Bagian Latihan:
1. Tulis ulang dengan persis bagian kutipan tentang karantina COVID-19, dari "Dan kelima, instansi" sampai "kita pahami bersama.".
2. Tolong tentukan apakah setiap pernyataan berikut sesuai dengan kutipan tentang karantina COVID-19. Jawab ya atau tidak, lalu kutip kata-kata penentunya dengan persis. (a) Pengawasan rutin dapat dilakukan melalui panggilan video. (b) Surat Edaran Nomor 18 Tahun 2021 tetap berlaku setelah Surat Edaran ini berlaku. (c) Ketua Satgas Penanganan COVID-19 bernama Ganip Warsito.

Kutipan Terpilih:
Keempat, K/L, TNI, POLRI dibantu Satgas Penanganan COVID-19 Bandara dan Pelabuhan Laut cq. KKP Bandara dan Pelabuhan Laut Internasional melakukan pengawasan rutin untuk memastikan kepatuhan pelaksanaan protokol kesehatan dan karantina mandiri melalui fasilitas telepon, panggilan video, maupun pengecekan di lapangan selama masa pandemi СOVID-19 ini.
Dan kelima, instansi berwenang (K/L, TNI, POLRI, dan pemda) melaksanakan pendisiplinan protokol kesehatan COVID-19 dan penegakan hukum sesuai ketentuan peraturan perundang-undangan yang berlaku. “Dengan berlakunya Surat Edaran ini, maka Surat Edaran Nomor 18 Tahun 2021, Addendum Surat Edaran Nomor 18 Tahun 2021, dan Addendum Kedua Surat Edaran Nomor 18 Tahun 2021, dicabut dan dinyatakan tidak berlaku,” pungkas Ketua Satgas Penanganan COVID-19 Ganip Warsito.
Peran Polri Sangat Penting
Dalam hal pemantauan, pengendalian dan evaluasi bahkan sampai penegakan hukum dala hal ketentuan karantina ini jelas terlihat betapa Polri memegang peranan sangat penting. Polri memiliki wewenang penuh untuk menegakkan peraturan sesuai SE tersebut. Jadi intinya, segala ketentuan ini tetap bermuara ke wewenang Polri untuk mengakkannya. Mari kita pahami bersama.

Data:
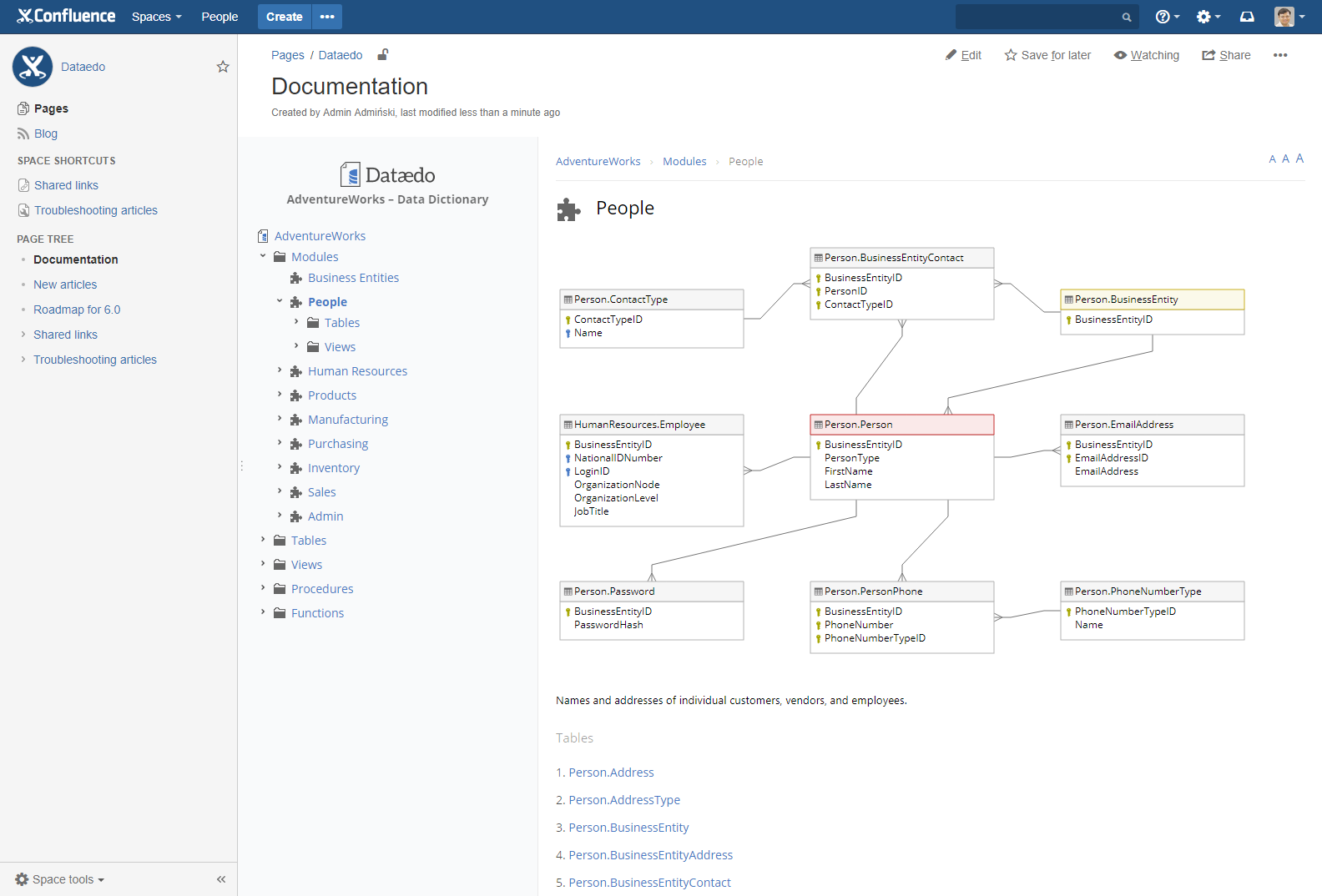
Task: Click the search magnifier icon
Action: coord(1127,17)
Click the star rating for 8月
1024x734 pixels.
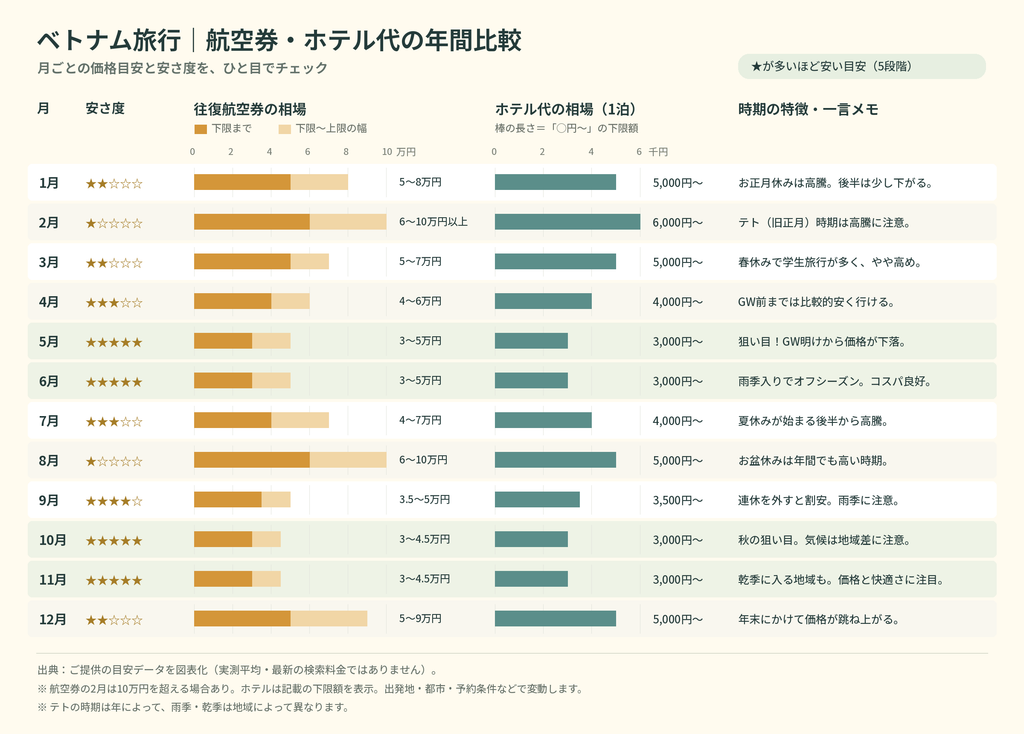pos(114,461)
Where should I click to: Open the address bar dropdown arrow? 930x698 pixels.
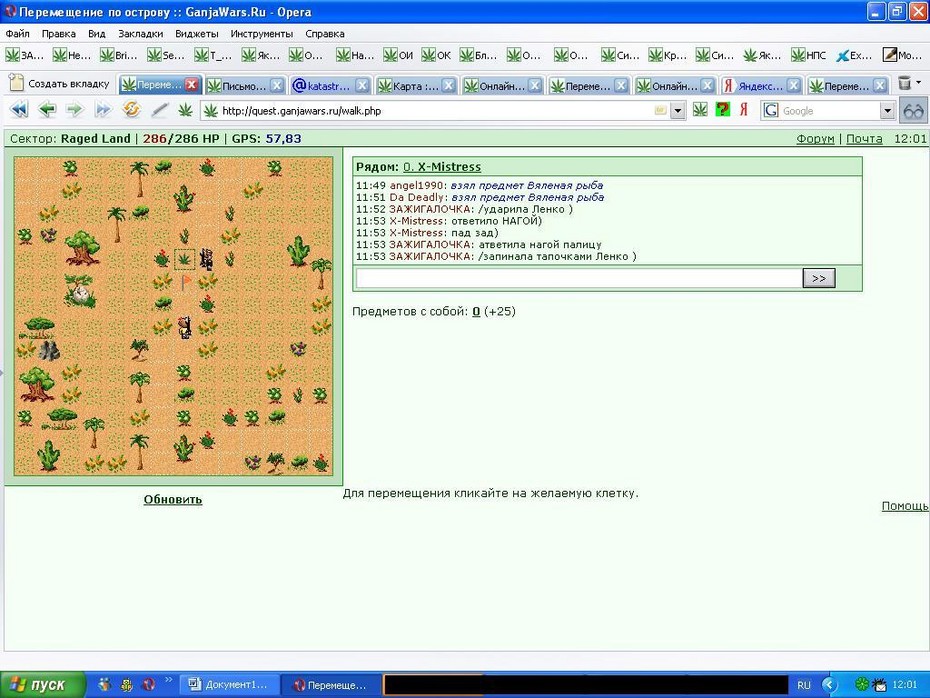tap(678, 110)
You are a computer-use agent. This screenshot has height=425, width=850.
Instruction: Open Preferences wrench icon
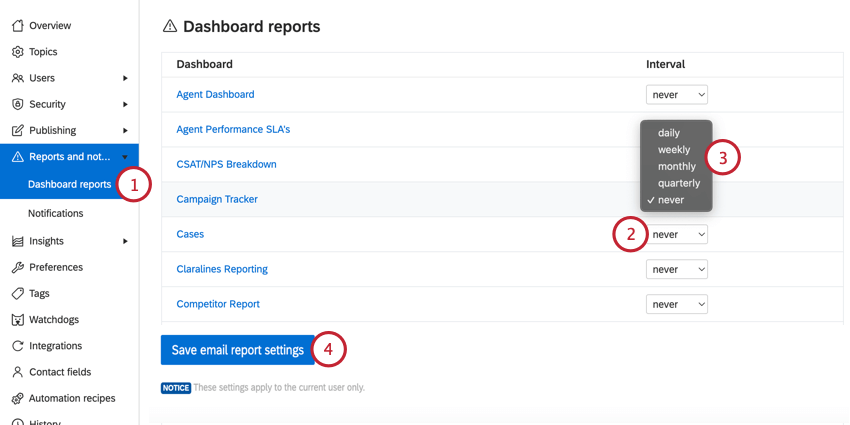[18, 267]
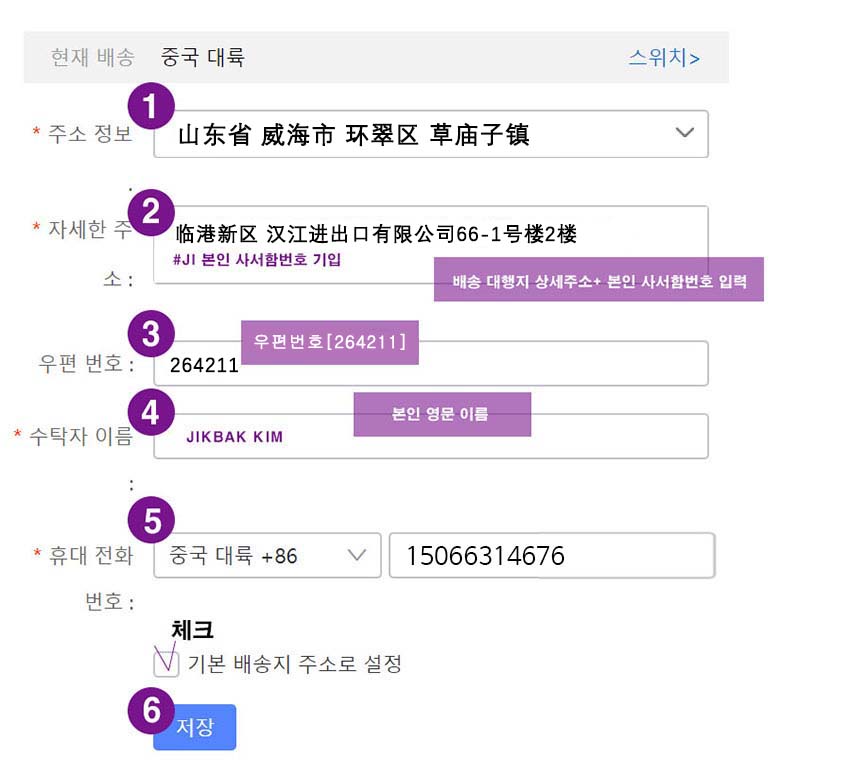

Jawaban:
1.
Dan kelima, instansi berwenang (K/L, TNI, POLRI, dan pemda) melaksanakan pendisiplinan protokol kesehatan COVID-19 dan penegakan hukum sesuai ketentuan peraturan perundang-undangan yang berlaku. “Dengan berlakunya Surat Edaran ini, maka Surat Edaran Nomor 18 Tahun 2021, Addendum Surat Edaran Nomor 18 Tahun 2021, dan Addendum Kedua Surat Edaran Nomor 18 Tahun 2021, dicabut dan dinyatakan tidak berlaku,” pungkas Ketua Satgas Penanganan COVID-19 Ganip Warsito.
Peran Polri Sangat Penting
Dalam hal pemantauan, pengendalian dan evaluasi bahkan sampai penegakan hukum dala hal ketentuan karantina ini jelas terlihat betapa Polri memegang peranan sangat penting. Polri memiliki wewenang penuh untuk menegakkan peraturan sesuai SE tersebut. Jadi intinya, segala ketentuan ini tetap bermuara ke wewenang Polri untuk mengakkannya. Mari kita pahami bersama.

2.
(a) Ya: "melalui fasilitas telepon, panggilan video, maupun pengecekan di lapangan"
(b) Tidak: "dicabut dan dinyatakan tidak berlaku"
(c) Ya: "pungkas Ketua Satgas Penanganan COVID-19 Ganip Warsito"